Mientras tanto, yo investigué de metodos holísticos para poder empujar a la energía universal para que se hiciera lo que tanto esperaba, la justicia, y conocí a Eduardo. Él me enseñó que somos responsables del cien por ciento de lo que ocurre en nuestras vidas. Primero entré en shock. Como es posible, me dije, si yo amo a mi pequeño y siempre lo he amado. Cómo es posible (y todavía no me lo explico del todo). Y como mi co creación, este monstruo, esta hidra de siete cabezas, salió demente y perfecto. Quien dijo que era mala para inventar pesadillas, ¿no es cierto? sólo que esta pesadilla es más fea y terrible de lo que mi mente consciente pudo haber intentado crear. Aún no lo entiendo del todo. Y así, sin entenderlo, me he dado a la tarea de borrar esa co creación como Eduardo me enseñó.

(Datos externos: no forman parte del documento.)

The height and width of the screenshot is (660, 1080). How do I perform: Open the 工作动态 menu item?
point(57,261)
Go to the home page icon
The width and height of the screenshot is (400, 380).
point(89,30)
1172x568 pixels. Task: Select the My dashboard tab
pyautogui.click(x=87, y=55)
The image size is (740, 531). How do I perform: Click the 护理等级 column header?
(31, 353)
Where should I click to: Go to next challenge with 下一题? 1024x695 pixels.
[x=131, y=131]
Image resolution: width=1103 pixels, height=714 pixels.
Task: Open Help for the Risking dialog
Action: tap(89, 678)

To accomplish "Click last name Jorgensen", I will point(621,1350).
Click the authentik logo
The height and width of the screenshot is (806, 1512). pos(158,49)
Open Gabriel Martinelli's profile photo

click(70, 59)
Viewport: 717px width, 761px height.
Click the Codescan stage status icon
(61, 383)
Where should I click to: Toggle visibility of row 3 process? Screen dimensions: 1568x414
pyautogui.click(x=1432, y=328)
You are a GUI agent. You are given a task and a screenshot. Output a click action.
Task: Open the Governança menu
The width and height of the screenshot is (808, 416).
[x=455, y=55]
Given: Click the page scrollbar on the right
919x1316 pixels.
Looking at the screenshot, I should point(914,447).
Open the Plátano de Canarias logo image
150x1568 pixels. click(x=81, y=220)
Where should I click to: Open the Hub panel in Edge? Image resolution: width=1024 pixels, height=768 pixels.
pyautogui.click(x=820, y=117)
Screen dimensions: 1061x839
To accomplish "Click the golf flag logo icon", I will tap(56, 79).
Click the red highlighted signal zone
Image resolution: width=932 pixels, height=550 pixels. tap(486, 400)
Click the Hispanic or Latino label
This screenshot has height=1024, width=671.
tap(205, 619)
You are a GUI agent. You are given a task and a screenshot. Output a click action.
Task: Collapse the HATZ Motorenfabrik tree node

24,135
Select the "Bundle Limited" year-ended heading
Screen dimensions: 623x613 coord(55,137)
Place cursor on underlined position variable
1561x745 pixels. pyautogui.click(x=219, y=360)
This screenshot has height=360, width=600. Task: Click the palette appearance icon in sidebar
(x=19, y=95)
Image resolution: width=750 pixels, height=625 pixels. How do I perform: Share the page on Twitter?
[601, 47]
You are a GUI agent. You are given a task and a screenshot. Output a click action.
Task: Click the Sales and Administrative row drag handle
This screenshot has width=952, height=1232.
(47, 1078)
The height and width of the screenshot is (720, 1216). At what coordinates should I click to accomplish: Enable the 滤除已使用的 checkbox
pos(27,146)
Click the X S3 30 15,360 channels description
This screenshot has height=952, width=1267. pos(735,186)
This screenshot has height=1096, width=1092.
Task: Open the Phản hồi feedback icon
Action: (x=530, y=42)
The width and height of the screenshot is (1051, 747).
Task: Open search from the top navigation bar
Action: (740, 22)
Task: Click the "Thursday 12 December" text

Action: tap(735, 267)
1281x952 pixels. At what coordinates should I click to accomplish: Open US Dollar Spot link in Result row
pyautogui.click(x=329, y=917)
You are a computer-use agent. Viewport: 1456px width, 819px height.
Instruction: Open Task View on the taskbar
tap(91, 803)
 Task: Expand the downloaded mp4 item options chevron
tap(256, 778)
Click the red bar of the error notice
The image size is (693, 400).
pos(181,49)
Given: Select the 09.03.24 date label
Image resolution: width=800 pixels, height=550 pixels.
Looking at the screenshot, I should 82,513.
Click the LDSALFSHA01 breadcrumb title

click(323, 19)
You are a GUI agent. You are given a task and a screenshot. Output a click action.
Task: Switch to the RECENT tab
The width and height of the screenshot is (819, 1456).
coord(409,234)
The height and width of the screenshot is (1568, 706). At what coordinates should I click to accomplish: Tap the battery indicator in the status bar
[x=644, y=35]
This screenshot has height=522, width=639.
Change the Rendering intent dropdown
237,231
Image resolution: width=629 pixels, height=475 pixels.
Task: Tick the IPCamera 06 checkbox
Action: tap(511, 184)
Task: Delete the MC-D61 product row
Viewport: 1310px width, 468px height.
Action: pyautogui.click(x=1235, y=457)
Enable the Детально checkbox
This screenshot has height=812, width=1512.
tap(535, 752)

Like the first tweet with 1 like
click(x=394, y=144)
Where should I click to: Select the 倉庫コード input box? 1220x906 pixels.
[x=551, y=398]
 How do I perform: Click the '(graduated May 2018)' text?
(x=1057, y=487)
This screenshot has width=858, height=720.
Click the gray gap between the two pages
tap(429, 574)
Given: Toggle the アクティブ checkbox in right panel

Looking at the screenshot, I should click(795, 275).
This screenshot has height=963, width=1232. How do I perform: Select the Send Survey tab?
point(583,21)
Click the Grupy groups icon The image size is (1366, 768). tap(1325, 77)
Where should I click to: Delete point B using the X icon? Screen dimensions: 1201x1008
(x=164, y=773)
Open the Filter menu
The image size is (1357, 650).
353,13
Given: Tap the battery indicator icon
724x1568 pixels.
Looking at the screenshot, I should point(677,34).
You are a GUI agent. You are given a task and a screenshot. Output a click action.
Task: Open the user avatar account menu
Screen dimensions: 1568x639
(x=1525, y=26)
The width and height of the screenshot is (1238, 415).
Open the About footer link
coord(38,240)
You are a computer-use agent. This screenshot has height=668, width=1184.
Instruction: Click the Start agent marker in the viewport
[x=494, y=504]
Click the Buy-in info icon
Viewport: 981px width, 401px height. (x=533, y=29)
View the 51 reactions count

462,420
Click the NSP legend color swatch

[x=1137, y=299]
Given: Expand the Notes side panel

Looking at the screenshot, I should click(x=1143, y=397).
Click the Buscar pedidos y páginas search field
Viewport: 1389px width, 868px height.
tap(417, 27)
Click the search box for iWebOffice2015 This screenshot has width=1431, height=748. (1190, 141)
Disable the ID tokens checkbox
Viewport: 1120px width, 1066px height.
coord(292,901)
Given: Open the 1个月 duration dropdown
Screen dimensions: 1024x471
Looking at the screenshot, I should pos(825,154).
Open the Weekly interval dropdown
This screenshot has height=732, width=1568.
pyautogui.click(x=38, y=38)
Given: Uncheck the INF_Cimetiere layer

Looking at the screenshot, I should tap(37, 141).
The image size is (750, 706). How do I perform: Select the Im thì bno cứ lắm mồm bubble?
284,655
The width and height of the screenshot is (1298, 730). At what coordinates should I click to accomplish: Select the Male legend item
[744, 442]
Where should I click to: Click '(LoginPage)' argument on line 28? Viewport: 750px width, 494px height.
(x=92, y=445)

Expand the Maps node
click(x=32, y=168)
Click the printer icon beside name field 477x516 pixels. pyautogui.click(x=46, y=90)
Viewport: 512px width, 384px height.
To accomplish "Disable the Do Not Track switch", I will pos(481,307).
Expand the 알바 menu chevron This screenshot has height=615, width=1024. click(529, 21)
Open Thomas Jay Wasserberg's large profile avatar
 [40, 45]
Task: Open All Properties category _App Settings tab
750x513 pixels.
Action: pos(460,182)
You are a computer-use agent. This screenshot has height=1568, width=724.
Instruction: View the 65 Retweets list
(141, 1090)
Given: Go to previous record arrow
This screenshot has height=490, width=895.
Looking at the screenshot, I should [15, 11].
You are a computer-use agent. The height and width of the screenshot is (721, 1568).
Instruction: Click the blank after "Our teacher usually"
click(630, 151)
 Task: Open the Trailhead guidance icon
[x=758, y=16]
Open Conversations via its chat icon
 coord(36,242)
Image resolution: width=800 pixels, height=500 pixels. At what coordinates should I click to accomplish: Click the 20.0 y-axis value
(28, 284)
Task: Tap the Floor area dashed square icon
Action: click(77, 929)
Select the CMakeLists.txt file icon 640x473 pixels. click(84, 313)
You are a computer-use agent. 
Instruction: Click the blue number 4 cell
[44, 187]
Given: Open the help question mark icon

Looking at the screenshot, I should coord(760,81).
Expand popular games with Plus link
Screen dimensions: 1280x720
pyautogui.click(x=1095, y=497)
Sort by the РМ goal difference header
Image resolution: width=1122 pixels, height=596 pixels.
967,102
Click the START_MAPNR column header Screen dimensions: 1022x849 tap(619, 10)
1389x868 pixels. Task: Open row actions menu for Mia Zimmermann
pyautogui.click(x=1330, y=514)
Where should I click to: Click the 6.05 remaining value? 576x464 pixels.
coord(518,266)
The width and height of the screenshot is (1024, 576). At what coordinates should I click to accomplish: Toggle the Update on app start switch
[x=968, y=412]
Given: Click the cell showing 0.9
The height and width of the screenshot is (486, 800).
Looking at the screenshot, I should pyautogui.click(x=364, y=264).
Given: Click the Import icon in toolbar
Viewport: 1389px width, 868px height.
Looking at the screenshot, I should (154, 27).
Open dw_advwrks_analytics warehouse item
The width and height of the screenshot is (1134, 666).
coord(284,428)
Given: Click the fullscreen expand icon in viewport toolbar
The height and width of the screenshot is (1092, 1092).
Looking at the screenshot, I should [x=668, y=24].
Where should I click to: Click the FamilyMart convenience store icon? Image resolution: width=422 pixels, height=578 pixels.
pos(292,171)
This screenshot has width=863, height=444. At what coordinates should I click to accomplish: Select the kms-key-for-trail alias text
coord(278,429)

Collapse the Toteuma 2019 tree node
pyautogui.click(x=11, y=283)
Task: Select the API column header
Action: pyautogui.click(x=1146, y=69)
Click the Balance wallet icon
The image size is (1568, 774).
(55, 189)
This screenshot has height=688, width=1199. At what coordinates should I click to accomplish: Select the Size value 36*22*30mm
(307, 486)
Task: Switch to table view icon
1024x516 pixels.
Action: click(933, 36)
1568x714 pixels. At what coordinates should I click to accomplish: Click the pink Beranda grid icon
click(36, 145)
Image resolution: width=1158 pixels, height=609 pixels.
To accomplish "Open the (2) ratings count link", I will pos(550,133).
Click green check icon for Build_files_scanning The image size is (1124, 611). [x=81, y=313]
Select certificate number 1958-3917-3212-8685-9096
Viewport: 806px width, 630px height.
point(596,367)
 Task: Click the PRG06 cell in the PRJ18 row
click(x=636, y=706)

De lo que supe el domingo estoy todavía conmocionada, asqueada, dolorida, y nuevamente tengo el terrible deseo de volverme autista y desconectarme, aunque sé que eso no ocurrirá.
Ya lo lloré. Ya lloré mi desesperación y mi angustia, y mi profundo miedo por haber estado en una situación en la que el monstruo tuvo algún día más poder. Por ahora, en mi ignorancia estúpida, sólo agradezco que la pesadilla haya llegado a su fin. Yo seguiré borrando de todos modos.
El monstruo recibirá el peor de los castigos, en un país donde parece que sí se castiga a ese tipo de malvados. Que absurdo. En lugar de que la ley de acá hubiera hecho lo suyo, tienen los gringos que venir a salvarnos. A salvarnos de nosotros mismos. Tal parece que realmente lo necesitamos con nuestras instituciones tan irremediablemente podridas. Y tanto que politicamente he defendido al Che, y odiado a esos milicianos verdes.